**Supplied data**
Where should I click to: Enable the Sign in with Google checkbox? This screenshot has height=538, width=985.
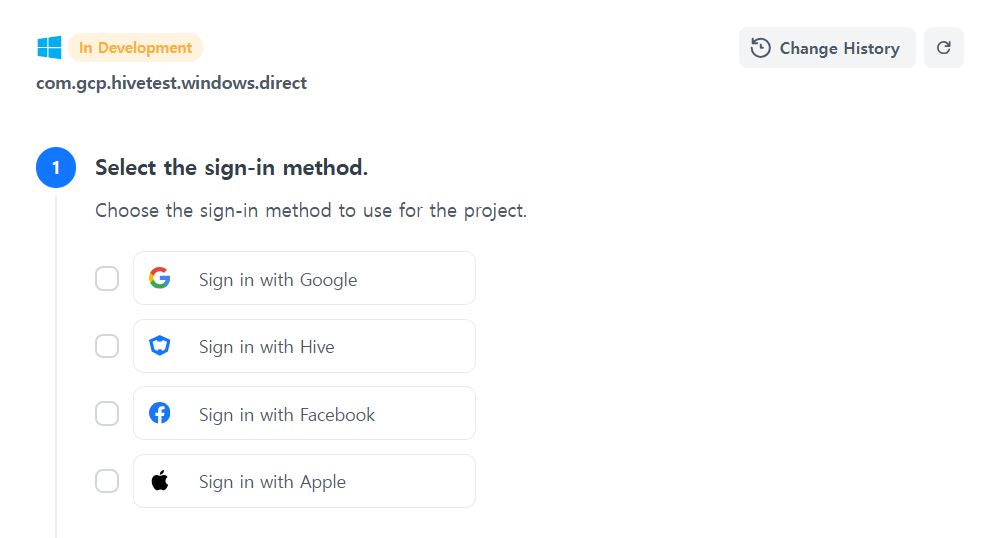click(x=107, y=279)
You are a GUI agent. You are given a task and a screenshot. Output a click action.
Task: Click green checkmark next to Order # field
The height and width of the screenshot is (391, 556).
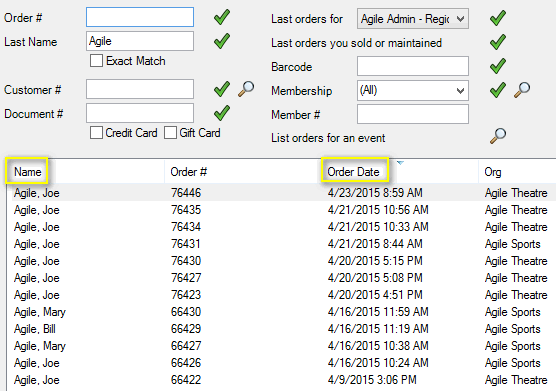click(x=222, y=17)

**Exercise**
Keep the pictures out of your copy. Copy only the lines from the line that holds "You are a GUI" through the last line of the listing above, both included.

**Solution for this task**
You are a GUI agent. You are given a task and a screenshot. Output a click action.
Task: Click green checkmark next to Order # field
The height and width of the screenshot is (391, 556).
click(x=222, y=17)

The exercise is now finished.